Consistent with implementations of the current subject matter, the specific framework of the distributed query engine 110 may be any suitable framework that is capable of executing distributed SQL queries over data from various data sources (the micro-services 120 and/or the legacy applications 130). The use of SQL queries provides a standards-based way to aggregate and extract data. The distributed query engine 110 is configured to convert the received SQL query into sub-queries and then execute each of the sub-queries on specific micro-services 120 and/or legacy applications 130. In accordance with implementations of the current subject matter, data and/or metadata from the micro-services 120 and/or the legacy applications 130 is fetched using a representational state transfer (REST) API. REST APIs provide for interoperability between the distributed query engine 110 and the micro-services 120 and/or the legacy applications 130, thus allowing the micro-services 120 and the legacy applications 130 to not be limited to a particular programming language, framework, and storage structure, and further to not require modifications for the data extraction and aggregation.
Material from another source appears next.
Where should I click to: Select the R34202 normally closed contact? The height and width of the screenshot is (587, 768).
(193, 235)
In some implementations, other types of interfaces, including any type of API, may be used for interoperability between the distributed query engine 110 and the micro-services 120 and/or the legacy applications 130. For example, a simple object access protocol (SOAP) based web service call or a proprietary remote procedure call (RPC) may be used. Consistent with implementations of the current subject matter, the REST APIs (or other interfaces) are a specific set of basic APIs that are programmed without knowledge of the connectors 115. The APIs are implemented by the micro-services 120 and/or the legacy applications 130 that are acting as data sources. The connectors 115 use these basic APIs to fetch data, using for example a primary key and/or basic filter conditions.


Revisiting the example of a user desiring to know the details of all requisitions for a particular user, rather than the specific API written specifically to answer such a particular request, the following SQL query may be written:

    • Select Requisition.RequisitionId, Requisition.Description,
    • Requisition.Approver;
    • From procurement.Requisition, masterdata.User;
    • Where Requisition.UserId=User.UserId and User.UserName=‘john.doe’.
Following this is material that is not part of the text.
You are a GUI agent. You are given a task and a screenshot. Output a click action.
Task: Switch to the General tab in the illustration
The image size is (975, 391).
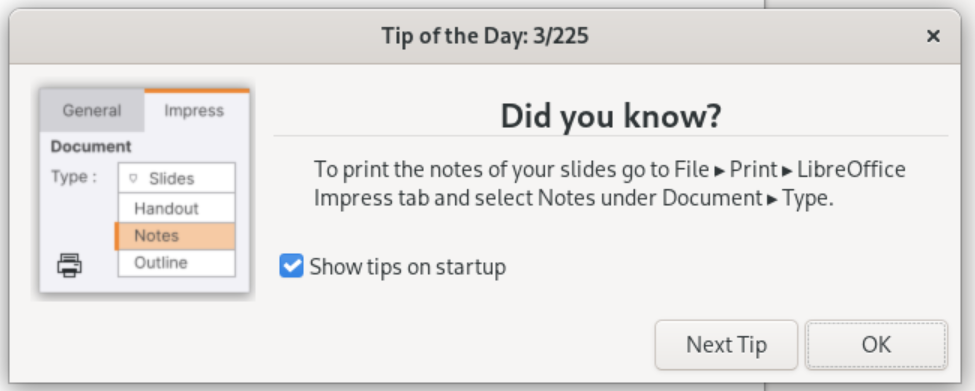[92, 111]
Here, the “procurement” prefix before “Requisition” indicates to the distributed query engine 110 that the details of the requisition need to be fetched using a particular connector 115 that connects to a corresponding procurement micro-service 120 or legacy application 130. Similarly, the “masterdata” prefix before “User” indicates to the distributed query engine 110 that the master data need to be fetched using the connector 115 that will fetch the master data from the user data source, which may be either one of the micro-services 120 or the legacy applications 130.
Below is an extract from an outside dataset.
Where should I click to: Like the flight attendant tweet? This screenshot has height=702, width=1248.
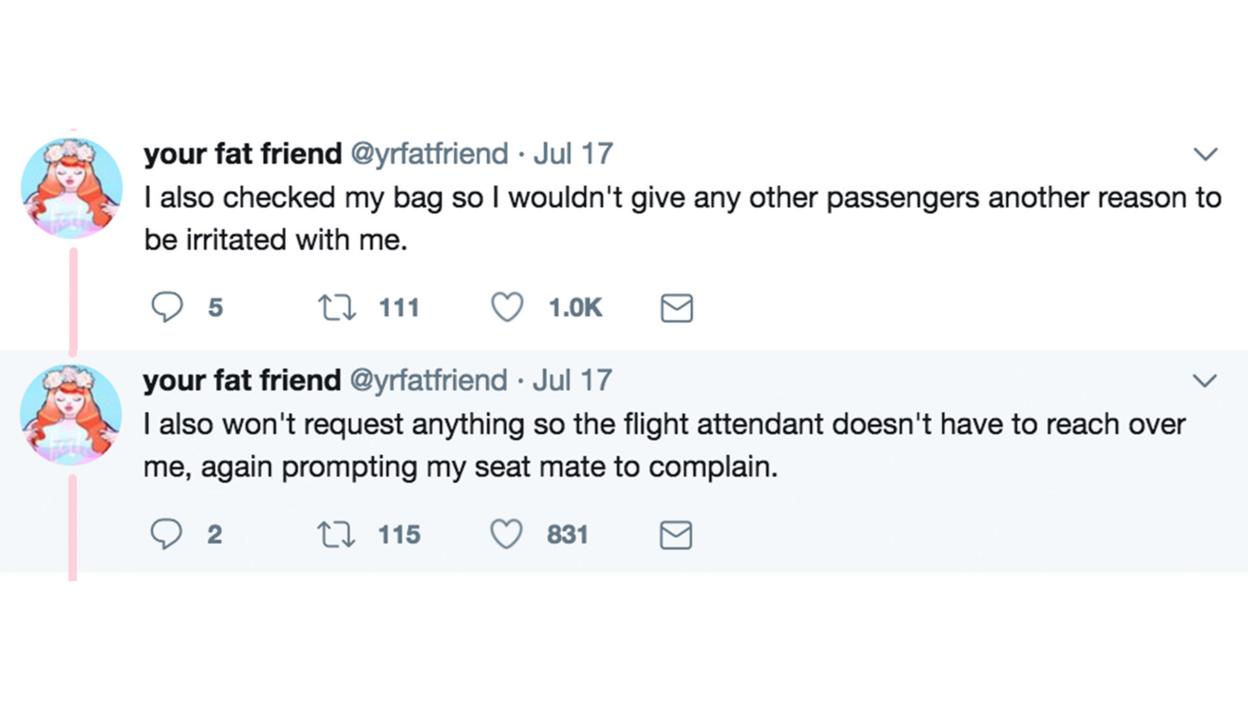tap(507, 535)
This example demonstrates the immense flexibility in being able to query a collection of the micro-services 120 and the legacy applications 130 in a uniform, standards-compliant way, through using a rich syntax.


Continuing with the example discussed earlier, if more information is required in the response of the aggregation or query, it is trivial to alter the query to the following:

    • Select Requisition.RequisitionId, Requisition.Description,
    • Requisition.Approver, Requisition.CommodityCode;
    • From procurement.Requisition, masterdata.User;
    • Where Requisition.UserId=User.UserId and User.UserName=‘john.doe’.


No new API is needed, and such fine-grained control is easily available to the business end users at the web UI 150 and the API gateway 160.


Consistent with implementations of the current subject matter, the connectors 115 in the distributed query engine 110 receive SQL sub-queries and are configured to respond with the data from their underlying data source (the micro-service 120 or the legacy application 130). Each of the connectors 115 are registered with the distributed query engine 110. The registration includes connector configuration data with details of the underlying micro-service 120 or legacy application 130 to allow for the data and metadata to be properly fetched.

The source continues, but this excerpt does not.